[Stored records]
============

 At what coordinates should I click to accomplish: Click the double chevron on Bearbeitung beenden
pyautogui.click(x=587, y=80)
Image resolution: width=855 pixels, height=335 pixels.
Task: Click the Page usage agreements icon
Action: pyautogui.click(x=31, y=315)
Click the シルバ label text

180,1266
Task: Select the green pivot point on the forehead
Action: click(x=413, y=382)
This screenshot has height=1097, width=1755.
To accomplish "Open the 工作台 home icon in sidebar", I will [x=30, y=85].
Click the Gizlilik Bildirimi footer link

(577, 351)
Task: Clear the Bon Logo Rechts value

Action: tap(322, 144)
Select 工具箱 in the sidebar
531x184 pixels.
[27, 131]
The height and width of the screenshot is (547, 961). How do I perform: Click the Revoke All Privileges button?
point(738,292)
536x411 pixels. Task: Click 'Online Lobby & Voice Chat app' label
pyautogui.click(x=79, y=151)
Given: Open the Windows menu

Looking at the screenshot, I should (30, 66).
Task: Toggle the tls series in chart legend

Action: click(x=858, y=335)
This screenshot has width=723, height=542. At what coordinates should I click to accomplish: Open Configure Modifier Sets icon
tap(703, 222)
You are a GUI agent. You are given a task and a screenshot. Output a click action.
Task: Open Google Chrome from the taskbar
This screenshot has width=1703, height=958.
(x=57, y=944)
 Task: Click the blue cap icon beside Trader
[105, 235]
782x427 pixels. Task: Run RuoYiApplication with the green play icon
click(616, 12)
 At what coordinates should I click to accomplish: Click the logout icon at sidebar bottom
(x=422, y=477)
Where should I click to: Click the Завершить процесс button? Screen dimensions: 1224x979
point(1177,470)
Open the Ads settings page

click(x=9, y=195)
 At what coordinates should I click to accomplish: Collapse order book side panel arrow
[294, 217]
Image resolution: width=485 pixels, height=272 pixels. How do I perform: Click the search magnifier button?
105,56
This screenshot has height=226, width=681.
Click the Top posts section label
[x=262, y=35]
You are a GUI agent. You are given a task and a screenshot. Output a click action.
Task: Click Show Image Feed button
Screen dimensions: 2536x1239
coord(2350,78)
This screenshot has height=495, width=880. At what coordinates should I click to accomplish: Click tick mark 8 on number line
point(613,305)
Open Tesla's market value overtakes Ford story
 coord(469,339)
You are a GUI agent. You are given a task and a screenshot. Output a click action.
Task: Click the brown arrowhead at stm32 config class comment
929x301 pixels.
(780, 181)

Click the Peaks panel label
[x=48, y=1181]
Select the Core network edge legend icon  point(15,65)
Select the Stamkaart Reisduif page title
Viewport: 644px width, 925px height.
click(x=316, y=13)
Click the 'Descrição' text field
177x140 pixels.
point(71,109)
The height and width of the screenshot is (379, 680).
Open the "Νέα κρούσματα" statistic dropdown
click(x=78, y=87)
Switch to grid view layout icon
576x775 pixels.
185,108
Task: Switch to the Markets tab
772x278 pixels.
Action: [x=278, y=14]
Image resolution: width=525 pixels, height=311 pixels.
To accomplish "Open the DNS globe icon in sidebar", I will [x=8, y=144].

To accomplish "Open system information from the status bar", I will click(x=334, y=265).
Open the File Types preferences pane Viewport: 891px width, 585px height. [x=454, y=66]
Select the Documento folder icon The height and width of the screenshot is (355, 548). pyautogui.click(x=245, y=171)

============

### Problem description
Rewrite all of the records above as a numbered list, one line per item, leaving out the blank lines.

### Response to the exercise
1.  At what coordinates should I click to accomplish: Click the double chevron on Bearbeitung beenden
2. pyautogui.click(x=587, y=80)
3. Image resolution: width=855 pixels, height=335 pixels.
4. Task: Click the Page usage agreements icon
5. Action: pyautogui.click(x=31, y=315)
6. Click the シルバ label text
7. 180,1266
8. Task: Select the green pivot point on the forehead
9. Action: click(x=413, y=382)
10. This screenshot has height=1097, width=1755.
11. To accomplish "Open the 工作台 home icon in sidebar", I will [x=30, y=85].
12. Click the Gizlilik Bildirimi footer link
13. (577, 351)
14. Task: Clear the Bon Logo Rechts value
15. Action: tap(322, 144)
16. Select 工具箱 in the sidebar
17. 531x184 pixels.
18. [27, 131]
19. The height and width of the screenshot is (547, 961). How do I perform: Click the Revoke All Privileges button?
20. point(738,292)
21. 536x411 pixels. Task: Click 'Online Lobby & Voice Chat app' label
22. pyautogui.click(x=79, y=151)
23. Given: Open the Windows menu
24. Looking at the screenshot, I should (30, 66).
25. Task: Toggle the tls series in chart legend
26. Action: click(x=858, y=335)
27. This screenshot has width=723, height=542. At what coordinates should I click to accomplish: Open Configure Modifier Sets icon
28. tap(703, 222)
29. You are a GUI agent. You are given a task and a screenshot. Output a click action.
30. Task: Open Google Chrome from the taskbar
31. This screenshot has width=1703, height=958.
32. (x=57, y=944)
33.  Task: Click the blue cap icon beside Trader
34. [105, 235]
35. 782x427 pixels. Task: Run RuoYiApplication with the green play icon
36. click(616, 12)
37.  At what coordinates should I click to accomplish: Click the logout icon at sidebar bottom
38. (x=422, y=477)
39. Where should I click to: Click the Завершить процесс button? Screen dimensions: 1224x979
40. point(1177,470)
41. Open the Ads settings page
42. click(x=9, y=195)
43.  At what coordinates should I click to accomplish: Collapse order book side panel arrow
44. [294, 217]
45. Image resolution: width=485 pixels, height=272 pixels. How do I perform: Click the search magnifier button?
46. 105,56
47. This screenshot has height=226, width=681.
48. Click the Top posts section label
49. [x=262, y=35]
50. You are a GUI agent. You are given a task and a screenshot. Output a click action.
51. Task: Click Show Image Feed button
52. Screen dimensions: 2536x1239
53. coord(2350,78)
54. This screenshot has height=495, width=880. At what coordinates should I click to accomplish: Click tick mark 8 on number line
55. point(613,305)
56. Open Tesla's market value overtakes Ford story
57.  coord(469,339)
58. You are a GUI agent. You are given a task and a screenshot. Output a click action.
59. Task: Click the brown arrowhead at stm32 config class comment
60. 929x301 pixels.
61. (780, 181)
62. Click the Peaks panel label
63. [x=48, y=1181]
64. Select the Core network edge legend icon  point(15,65)
65. Select the Stamkaart Reisduif page title
66. Viewport: 644px width, 925px height.
67. click(x=316, y=13)
68. Click the 'Descrição' text field
69. 177x140 pixels.
70. point(71,109)
71. The height and width of the screenshot is (379, 680).
72. Open the "Νέα κρούσματα" statistic dropdown
73. click(x=78, y=87)
74. Switch to grid view layout icon
75. 576x775 pixels.
76. 185,108
77. Task: Switch to the Markets tab
78. 772x278 pixels.
79. Action: [x=278, y=14]
80. Image resolution: width=525 pixels, height=311 pixels.
81. To accomplish "Open the DNS globe icon in sidebar", I will [x=8, y=144].
82. To accomplish "Open system information from the status bar", I will click(x=334, y=265).
83. Open the File Types preferences pane Viewport: 891px width, 585px height. [x=454, y=66]
84. Select the Documento folder icon The height and width of the screenshot is (355, 548). pyautogui.click(x=245, y=171)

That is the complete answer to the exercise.